Per il mondo del fuoristrada si tratta di un intervento normativo che mira a conciliare esigenze pratiche, sicurezza e rispetto delle regole, in un ambito dove l’uso sportivo delle moto spesso entra in conflitto con una normativa pensata per la circolazione stradale ordinaria.
Tutela dei piloti e vantaggi per le istituzioni
Il presidente FMI Giovanni Copioli sottolinea come la modifica sulla targa sostitutiva rappresenti un tema di fondamentale importanza, atteso da anni da chi pratica off-road. La possibilità di utilizzare un targhino dedicato ridurrebbe il rischio di perdita o danneggiamento della targa originale, con tutte le procedure di reimmatricolazione che ne derivano, spesso lunghe e costose per i motociclisti.

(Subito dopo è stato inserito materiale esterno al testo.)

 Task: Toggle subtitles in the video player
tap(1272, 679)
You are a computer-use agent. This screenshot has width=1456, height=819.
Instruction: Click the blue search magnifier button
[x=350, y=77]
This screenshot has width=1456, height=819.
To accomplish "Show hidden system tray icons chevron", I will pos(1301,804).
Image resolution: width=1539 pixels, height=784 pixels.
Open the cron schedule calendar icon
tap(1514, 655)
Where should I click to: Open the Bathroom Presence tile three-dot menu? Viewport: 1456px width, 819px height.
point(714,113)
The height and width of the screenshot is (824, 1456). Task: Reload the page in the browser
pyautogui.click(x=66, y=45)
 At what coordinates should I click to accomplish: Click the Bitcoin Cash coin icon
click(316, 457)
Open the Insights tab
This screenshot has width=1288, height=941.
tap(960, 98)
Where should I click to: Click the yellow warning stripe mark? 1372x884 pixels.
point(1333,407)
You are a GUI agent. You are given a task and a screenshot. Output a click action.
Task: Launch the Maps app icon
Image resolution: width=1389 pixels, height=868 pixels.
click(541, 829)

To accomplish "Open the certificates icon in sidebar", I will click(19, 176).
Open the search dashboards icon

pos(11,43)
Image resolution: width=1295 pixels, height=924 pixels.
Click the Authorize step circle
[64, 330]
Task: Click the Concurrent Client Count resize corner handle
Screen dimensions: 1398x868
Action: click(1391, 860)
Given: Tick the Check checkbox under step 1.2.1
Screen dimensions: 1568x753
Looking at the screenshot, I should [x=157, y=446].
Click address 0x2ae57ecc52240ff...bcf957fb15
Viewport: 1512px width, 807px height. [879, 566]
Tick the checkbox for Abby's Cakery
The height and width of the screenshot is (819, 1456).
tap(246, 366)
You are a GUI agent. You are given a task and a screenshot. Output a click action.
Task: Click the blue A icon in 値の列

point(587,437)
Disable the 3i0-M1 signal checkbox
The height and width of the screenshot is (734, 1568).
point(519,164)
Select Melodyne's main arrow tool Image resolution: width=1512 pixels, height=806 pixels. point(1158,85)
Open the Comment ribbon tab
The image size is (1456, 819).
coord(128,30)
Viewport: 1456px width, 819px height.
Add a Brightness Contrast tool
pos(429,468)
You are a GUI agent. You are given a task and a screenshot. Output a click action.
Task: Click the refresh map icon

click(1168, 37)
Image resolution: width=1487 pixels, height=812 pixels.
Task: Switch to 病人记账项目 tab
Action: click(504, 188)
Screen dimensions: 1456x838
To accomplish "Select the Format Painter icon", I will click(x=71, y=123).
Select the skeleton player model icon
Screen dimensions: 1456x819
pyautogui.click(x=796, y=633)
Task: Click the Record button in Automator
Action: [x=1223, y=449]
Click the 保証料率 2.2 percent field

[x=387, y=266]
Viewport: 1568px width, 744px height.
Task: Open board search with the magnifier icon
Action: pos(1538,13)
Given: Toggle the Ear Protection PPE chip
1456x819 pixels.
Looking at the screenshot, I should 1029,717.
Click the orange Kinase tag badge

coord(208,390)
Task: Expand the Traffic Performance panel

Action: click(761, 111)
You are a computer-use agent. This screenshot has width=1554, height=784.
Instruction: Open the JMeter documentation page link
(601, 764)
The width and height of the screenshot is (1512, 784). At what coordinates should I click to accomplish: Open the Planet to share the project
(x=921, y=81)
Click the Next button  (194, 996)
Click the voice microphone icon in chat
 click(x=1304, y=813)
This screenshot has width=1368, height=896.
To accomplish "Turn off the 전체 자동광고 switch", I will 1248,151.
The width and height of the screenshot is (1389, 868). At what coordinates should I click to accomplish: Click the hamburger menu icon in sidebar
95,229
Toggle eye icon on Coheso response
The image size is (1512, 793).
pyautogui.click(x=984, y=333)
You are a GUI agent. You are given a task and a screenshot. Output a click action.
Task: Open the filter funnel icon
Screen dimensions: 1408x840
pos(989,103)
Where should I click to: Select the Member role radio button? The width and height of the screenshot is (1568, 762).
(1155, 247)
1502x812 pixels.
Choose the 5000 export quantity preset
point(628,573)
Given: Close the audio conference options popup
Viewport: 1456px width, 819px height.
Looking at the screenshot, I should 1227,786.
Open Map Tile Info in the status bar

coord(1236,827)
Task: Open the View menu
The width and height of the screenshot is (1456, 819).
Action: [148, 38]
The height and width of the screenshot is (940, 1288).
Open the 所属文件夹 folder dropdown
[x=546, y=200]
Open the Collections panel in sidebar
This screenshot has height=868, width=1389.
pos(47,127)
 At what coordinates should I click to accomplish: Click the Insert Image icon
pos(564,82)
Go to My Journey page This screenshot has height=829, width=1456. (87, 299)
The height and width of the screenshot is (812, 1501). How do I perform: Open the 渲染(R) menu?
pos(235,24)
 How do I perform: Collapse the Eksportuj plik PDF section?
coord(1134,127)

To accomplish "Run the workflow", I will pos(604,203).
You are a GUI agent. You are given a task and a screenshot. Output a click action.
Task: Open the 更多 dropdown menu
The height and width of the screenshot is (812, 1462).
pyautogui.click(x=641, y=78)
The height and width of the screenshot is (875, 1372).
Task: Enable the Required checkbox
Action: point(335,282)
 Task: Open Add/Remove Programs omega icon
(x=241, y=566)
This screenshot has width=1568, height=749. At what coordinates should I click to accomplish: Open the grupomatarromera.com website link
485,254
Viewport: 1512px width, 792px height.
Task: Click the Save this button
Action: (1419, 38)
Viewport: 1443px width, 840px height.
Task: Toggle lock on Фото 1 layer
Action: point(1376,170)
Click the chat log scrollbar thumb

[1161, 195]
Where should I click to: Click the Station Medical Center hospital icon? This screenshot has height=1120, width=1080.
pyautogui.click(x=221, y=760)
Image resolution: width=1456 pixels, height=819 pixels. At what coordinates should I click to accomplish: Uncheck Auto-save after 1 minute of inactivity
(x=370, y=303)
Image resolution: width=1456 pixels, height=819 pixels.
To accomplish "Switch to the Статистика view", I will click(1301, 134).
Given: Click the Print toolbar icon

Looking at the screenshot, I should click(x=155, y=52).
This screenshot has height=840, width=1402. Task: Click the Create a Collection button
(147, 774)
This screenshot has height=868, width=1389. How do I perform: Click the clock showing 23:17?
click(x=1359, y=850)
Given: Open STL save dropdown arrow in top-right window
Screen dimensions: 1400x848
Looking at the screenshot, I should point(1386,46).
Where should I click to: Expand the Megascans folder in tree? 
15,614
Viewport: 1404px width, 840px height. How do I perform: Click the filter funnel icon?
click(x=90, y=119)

Dal punto di vista delle istituzioni e delle forze dell’ordine, l’introduzione della targa sostitutiva regolamentata offrirebbe uno strumento in più per controllare e identificare correttamente i partecipanti alle attività sportive. L’uso del targhino sarebbe infatti legato a piloti riconosciuti da una federazione, evitando abusi e rendendo più chiara la posizione di chi pratica fuoristrada in contesti autorizzati.
Un altro aspetto richiamato dalla FMI è il possibile alleggerimento del registro della motorizzazione: riducendo i casi di reimmatricolazione dovuti a targhe perse o distrutte in gara, si eviterebbe l’apertura di nuove posizioni per la stessa moto, contribuendo a mantenere più lineare e coerente l’archivio dei veicoli.
La Federazione, con Copioli in testa, ribadisce la volontà di proseguire il confronto con le istituzioni qualunque sia l’esito dell’emendamento, nella prospettiva di rafforzare la tutela e i diritti dei motociclisti, in particolare di chi vive la moto in ambito sportivo e off-road. I prossimi passaggi in Commissione Trasporti diranno se il targhino diventerà finalmente uno strumento riconosciuto dalla legge, segnando un cambio di passo nel rapporto tra normativa stradale e pratica sportiva.